In this study, we have introduced the Modular Single-set Enrichment Test (MSET), a newly developed tool designed for assessing enrichment of disease/disorder-associated gene sets within microarray results. In addition to demonstrating the capabilities and limitations of this novel software, we used it to discover a strong link between the maternal brain and autism, as well as several other mental health disorders. We subsequently identified a network of candidate genes that may influence sociability in mothers and revealed the functional character of this network to be primarily related to developmental and neuronal signaling processes.
Enrichment in postpartum LS for autism, and other mental health disorders
The compelling enrichment of autism-associated genes found in expression changes of the postpartum LS (Figure 1) is, to our knowledge, the first demonstration of a genetic link between the maternal brain and pathways involved in autism. The discovery of enrichment in postpartum LS for several mood/social disorders (Figure 2) suggests that the phenotypic consequence of LS gene changes in the transition to motherhood possesses a significant behavioral and emotional component. Because the mother-infant relationship is the first and foremost social bond formed in mammals, it has been suggested that the genetic and neural networks underlying sociability in this ancestral event might serve as an evolutionary template from which sociability in other contexts is derived . Our data indirectly support this concept on a large-scale genetic level. While autism rates are higher in males , it could be the conserved use of the same core genes for sociability that provides the connection between autism and the maternal brain. Furthermore, the severity of autism symptoms is often described as spectral, rather than binary. It is therefore plausible that subtle dysregulation of genes which are naturally modulated in the control of sociability, such as in the transition to motherhood, would more likely contribute to this observed phenomenon than would rarer gain-of-function or loss-of-function mutations.

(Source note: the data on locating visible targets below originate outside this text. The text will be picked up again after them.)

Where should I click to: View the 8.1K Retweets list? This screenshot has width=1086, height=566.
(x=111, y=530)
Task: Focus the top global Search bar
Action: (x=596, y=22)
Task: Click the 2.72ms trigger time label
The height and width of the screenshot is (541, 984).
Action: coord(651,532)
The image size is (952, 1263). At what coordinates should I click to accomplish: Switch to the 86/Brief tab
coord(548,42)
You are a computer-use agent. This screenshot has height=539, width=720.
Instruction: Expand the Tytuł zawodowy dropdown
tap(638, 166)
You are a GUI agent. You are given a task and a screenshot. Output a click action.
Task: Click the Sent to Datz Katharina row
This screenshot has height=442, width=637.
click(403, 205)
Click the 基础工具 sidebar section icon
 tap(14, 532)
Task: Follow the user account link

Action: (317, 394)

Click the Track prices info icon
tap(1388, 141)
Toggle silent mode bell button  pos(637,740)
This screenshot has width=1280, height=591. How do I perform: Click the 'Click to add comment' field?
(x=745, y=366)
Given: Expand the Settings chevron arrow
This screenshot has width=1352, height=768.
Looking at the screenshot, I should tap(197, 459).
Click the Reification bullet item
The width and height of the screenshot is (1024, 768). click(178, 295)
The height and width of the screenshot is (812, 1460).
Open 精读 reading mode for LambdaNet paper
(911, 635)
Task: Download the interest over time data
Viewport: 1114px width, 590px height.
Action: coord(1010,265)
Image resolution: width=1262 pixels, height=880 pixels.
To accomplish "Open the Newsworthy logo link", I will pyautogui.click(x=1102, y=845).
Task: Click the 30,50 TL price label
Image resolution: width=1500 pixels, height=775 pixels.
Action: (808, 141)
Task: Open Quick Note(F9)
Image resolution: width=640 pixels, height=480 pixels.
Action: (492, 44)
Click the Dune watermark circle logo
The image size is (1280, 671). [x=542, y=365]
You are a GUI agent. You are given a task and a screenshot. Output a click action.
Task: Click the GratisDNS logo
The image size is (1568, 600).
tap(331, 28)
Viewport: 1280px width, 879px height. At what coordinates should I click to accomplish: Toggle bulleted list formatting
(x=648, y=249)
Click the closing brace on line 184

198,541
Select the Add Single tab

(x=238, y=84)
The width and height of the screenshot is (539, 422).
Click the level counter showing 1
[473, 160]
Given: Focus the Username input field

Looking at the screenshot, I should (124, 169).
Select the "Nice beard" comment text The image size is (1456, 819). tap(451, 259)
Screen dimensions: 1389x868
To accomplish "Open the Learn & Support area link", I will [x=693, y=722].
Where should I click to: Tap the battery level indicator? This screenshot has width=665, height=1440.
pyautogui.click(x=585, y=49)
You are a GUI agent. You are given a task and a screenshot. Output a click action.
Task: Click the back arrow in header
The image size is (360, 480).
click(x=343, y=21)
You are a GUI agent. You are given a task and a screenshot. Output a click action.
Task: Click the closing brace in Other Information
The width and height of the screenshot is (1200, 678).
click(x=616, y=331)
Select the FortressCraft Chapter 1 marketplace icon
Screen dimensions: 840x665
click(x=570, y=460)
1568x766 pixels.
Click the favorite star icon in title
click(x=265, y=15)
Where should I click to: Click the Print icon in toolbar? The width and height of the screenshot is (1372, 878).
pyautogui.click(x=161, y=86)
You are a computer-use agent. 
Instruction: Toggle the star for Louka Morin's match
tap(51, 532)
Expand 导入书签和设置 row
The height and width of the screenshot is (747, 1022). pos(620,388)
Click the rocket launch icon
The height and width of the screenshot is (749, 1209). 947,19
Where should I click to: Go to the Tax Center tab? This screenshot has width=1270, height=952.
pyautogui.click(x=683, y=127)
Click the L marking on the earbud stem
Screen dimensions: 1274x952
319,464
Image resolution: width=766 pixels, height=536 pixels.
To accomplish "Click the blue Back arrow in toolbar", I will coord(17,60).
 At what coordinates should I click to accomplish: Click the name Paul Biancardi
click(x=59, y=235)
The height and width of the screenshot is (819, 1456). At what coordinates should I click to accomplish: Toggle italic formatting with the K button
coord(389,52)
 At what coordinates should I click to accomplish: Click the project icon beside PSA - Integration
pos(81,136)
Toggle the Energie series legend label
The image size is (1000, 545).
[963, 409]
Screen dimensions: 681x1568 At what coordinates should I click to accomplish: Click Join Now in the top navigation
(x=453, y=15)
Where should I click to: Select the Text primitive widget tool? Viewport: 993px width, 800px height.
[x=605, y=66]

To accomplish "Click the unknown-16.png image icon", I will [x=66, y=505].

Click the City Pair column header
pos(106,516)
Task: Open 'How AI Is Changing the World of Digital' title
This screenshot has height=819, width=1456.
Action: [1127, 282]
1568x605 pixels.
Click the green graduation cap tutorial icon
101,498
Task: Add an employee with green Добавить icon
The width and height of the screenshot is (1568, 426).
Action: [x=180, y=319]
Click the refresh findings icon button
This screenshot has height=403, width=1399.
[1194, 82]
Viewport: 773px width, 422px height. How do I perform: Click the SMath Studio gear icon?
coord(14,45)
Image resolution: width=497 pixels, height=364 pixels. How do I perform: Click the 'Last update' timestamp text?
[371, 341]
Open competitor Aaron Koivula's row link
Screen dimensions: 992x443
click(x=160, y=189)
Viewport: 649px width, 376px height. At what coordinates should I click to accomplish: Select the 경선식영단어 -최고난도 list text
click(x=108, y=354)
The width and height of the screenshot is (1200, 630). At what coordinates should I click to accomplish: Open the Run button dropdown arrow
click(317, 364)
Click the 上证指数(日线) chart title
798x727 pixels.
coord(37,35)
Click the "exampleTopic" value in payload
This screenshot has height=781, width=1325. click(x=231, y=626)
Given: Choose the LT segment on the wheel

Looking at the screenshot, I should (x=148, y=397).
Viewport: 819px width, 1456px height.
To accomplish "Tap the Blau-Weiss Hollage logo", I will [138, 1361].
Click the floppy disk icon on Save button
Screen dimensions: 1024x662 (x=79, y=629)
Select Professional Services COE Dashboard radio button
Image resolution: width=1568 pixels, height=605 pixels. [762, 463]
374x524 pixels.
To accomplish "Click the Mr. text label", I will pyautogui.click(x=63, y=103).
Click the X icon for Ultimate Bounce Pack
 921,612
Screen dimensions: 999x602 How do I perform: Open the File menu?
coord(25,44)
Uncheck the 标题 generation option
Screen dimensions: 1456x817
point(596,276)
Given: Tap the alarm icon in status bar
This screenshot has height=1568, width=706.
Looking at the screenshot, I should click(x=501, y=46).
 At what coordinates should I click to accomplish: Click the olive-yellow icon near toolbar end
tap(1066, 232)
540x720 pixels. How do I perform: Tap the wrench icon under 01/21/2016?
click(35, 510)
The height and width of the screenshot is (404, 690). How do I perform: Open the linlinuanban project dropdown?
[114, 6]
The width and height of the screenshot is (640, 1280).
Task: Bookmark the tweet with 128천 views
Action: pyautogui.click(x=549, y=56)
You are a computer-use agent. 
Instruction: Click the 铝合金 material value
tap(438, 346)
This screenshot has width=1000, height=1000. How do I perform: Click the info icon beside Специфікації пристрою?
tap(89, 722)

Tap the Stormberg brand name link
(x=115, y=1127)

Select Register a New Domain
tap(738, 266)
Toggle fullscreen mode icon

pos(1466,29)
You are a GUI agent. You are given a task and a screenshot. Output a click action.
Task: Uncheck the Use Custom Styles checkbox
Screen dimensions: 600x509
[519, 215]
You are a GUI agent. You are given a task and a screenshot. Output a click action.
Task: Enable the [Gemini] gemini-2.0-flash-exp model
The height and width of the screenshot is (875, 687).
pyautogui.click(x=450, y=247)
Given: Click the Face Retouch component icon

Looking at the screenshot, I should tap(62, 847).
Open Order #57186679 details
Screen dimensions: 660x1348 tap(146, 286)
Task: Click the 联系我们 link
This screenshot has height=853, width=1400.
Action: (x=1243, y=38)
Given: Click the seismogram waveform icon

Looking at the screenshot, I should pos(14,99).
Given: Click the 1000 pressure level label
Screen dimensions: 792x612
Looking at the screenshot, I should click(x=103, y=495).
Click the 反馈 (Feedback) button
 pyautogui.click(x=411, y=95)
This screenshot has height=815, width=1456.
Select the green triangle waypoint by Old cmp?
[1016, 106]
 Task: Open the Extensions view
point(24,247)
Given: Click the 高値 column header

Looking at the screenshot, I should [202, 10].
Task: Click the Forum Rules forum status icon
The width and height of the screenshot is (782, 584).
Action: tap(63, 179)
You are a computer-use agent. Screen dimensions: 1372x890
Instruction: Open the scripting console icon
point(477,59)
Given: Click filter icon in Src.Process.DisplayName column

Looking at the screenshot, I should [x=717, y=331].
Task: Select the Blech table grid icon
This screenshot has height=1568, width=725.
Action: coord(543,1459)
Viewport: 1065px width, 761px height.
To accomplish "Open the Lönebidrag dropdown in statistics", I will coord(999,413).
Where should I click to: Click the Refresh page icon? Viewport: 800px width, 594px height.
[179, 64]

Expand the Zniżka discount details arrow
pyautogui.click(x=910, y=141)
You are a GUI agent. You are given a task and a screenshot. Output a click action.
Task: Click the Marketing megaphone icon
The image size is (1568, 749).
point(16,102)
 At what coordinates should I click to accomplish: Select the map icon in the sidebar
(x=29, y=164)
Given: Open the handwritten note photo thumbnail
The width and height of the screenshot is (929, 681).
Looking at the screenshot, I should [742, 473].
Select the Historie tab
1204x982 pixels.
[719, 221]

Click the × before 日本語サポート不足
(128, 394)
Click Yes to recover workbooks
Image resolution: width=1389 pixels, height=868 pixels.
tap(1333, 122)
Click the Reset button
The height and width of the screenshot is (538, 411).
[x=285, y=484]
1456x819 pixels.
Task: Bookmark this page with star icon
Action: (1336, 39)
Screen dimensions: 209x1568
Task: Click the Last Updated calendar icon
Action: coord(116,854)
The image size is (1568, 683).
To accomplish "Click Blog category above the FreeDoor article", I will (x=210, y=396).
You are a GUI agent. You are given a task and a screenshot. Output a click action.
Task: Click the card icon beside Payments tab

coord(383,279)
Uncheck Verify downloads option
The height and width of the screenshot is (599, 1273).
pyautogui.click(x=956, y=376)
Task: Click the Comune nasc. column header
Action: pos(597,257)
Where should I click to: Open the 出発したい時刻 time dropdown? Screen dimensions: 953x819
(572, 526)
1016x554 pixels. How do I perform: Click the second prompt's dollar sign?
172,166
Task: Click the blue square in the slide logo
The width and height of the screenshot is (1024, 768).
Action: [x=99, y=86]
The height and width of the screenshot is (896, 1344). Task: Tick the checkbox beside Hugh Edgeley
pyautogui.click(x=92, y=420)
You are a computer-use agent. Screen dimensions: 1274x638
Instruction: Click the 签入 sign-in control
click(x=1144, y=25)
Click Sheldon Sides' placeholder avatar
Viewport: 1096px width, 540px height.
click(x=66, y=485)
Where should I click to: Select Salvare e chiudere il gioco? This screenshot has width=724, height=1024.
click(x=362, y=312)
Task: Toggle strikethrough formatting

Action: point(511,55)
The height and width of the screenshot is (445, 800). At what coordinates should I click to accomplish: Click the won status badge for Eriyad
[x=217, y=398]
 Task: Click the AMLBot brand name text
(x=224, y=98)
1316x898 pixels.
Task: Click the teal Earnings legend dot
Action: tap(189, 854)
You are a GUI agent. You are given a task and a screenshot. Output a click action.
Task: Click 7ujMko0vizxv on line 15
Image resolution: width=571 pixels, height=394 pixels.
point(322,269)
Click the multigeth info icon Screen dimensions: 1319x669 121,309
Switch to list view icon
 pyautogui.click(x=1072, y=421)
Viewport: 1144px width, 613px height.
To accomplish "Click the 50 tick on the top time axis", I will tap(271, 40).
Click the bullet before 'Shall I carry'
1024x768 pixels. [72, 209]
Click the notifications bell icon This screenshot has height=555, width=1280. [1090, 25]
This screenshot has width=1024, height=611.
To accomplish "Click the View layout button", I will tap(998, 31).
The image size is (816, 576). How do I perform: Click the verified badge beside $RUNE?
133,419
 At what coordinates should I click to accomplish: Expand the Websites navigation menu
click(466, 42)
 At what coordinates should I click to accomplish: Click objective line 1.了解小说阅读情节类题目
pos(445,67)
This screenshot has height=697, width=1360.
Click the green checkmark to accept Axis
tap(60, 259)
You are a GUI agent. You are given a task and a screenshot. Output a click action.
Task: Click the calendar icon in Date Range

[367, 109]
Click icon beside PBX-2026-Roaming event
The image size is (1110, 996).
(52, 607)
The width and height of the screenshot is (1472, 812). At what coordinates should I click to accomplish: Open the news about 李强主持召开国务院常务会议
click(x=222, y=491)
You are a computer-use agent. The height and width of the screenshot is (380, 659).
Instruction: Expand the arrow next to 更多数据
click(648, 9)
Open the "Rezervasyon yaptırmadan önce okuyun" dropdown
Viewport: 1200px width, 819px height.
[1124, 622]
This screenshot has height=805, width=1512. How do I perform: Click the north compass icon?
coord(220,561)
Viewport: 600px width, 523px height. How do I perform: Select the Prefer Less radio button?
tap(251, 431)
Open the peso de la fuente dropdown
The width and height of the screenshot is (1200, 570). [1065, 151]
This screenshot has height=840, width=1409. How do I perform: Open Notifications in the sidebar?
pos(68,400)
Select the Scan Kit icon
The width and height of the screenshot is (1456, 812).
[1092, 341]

Table 1 presents 36 of the 160 autism-associated genes that MSET identified in the postpartum LS, as well as the number of autism databases in which they are featured. This is presumably a reflection of the strength of their association with autism based on past studies, with consensus genes having the most widely recognized evidence. However, it is not a perfect indicator because it only counts positive association discoveries, and does not consider the existence of any potential contradictory evidence or disagreement. For example, Foxp2, a forkhead/winged helix (FOX) transcription factor, is found in seven of the nine autism databases used (Table 1). It is located in a region of chromosome 7q that has been linked to autism in the past , and mutations in Foxp2 cause speech and language acquisition pathologies in humans . However, more recent evidence suggests that the language deficits are more directly related to a developmental impairment of motor brain regions, rather than to social behavior, and several recent reports conclude that Foxp2 does not contribute to autism susceptibility [39–41]. Even if Foxp2 were omitted from significant postpartum LS expression results, the observed enrichment would be highly significant. This illustrates the important point that, although assessing the degree of enrichment using MSET is robust and largely resistant to single gene false positives in upstream databases, caution must be exercised when interpreting the biological importance of individual genes identified by MSET in the testing procedure. Another advantage of MSET is that the user can manually annotate any file, remove genes that are considered to be inappropriate, or even create novel gene lists for testing.
Table 1 includes several autism-linked genes that were identified in our original microarray analysis as particularly interesting based on their biological function and relevance to emotional state and behavior. These include the GABAA receptor subunits α4 and δ, four potassium channel subunits (Kcnd2, Kcnd3, Kcnh7, and Kcnj4), dopamine receptors Drd1a and Drd2, the kappa opioid receptor Oprk1, fatty acid binding protein 7 (Fabp7), and suppressor of cytokine signaling 2 (Socs2). The biology of these genes is discussed in greater detail in our original report .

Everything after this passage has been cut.